Muhammed bin Selman,
Yemen’de binlerce insanın can verdiği ve yüz milyarlarca dolara mâl olan doğru
düzgün planlanmamış bir savaşa girişerek iş bilmez tabiatını göstermiş oldu.
Abu Dabi ve
Dubai şeyhleri, kendi şahsi menfaatlerine Ortadoğu’da özgürlük, barış ve
istikrardan çok daha fazla değer verdiklerini açıkça göstermiş oldular. BAE dış
politikası, Mısır’da askeri darbeden Libya’da devam eden iç savaşa, bölgede ihtilaf
ve çatışma tohumları ekmekten başka pek bir işe yaramadı ve eğer ki başıboş
kendi haline bırakılırsa bunun sonuçları çok daha feci olabilir.
Muhammed bin Selman
şimdilerde tahta çıkma sırası gelen prens.
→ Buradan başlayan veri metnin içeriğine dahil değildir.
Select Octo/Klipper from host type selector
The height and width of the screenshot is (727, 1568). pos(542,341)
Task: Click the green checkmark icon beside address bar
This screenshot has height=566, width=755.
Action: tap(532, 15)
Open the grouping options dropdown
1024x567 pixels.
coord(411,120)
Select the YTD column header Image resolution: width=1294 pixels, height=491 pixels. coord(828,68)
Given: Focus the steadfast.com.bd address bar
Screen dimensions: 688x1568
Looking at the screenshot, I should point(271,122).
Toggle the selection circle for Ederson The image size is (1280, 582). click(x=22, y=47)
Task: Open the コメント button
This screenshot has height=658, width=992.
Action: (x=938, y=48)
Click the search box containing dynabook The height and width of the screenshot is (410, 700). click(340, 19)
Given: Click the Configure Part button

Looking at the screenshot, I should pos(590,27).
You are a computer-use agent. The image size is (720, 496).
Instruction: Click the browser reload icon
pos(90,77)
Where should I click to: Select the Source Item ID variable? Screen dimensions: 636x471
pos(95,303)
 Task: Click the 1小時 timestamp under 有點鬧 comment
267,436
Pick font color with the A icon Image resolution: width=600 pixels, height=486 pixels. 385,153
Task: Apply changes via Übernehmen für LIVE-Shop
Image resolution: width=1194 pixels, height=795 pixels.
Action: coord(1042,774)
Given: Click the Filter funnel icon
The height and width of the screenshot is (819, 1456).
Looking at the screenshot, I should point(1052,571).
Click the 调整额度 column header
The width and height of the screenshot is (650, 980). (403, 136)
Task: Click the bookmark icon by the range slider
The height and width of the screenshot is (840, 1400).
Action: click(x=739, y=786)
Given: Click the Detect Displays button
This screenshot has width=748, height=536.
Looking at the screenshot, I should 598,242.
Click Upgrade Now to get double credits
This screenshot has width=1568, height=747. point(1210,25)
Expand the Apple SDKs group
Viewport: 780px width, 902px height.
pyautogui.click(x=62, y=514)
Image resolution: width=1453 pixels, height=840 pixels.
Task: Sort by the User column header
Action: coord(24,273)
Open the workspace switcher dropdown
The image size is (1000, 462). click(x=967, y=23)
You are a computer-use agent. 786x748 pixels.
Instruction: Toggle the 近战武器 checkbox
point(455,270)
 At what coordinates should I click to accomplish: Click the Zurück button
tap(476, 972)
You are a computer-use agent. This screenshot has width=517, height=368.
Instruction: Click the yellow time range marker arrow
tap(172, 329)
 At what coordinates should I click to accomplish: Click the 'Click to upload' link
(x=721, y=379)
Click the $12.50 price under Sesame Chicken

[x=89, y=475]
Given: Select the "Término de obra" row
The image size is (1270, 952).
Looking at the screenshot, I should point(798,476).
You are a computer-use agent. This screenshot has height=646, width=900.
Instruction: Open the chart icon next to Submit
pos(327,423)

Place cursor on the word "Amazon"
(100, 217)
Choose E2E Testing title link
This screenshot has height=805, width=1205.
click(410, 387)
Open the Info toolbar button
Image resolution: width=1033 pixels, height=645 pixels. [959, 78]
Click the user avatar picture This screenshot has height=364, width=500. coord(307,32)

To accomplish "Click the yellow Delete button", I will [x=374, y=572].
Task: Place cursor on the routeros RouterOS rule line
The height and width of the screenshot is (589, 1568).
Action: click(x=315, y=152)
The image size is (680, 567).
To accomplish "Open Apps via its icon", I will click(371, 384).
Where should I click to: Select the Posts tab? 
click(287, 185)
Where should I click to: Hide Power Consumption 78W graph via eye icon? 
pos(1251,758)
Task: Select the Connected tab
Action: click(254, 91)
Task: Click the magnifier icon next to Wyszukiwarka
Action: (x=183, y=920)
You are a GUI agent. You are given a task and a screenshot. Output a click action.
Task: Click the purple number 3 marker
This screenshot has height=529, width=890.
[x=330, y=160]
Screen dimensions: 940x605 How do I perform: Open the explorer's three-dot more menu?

Suud’un en yakın müttefikleri olan
ABD ve İngiltere, o kral olmadan evvel hevesini törpülemek için çaba sarf
edeceklerdir. Yoksa sonuçlarını düşünmeden bir hevesle savaş açan ve uluslararası
diplomasiden pek de bir şey anlamayan bir kralla karşı karşıya kalabilirler.
Soru şu: Acaba Muhammed
bin Selman’ı mantık yoluyla iknaya çalışmak ve Körfez bölgesini muhtemel bir
kaostan kurtarmak için yeteri kadar vakit olacak mı? Yoksa önümüzdeki
haftalarda Kral Selman’ın “ani ölümü” haberlerini mi duyacağız?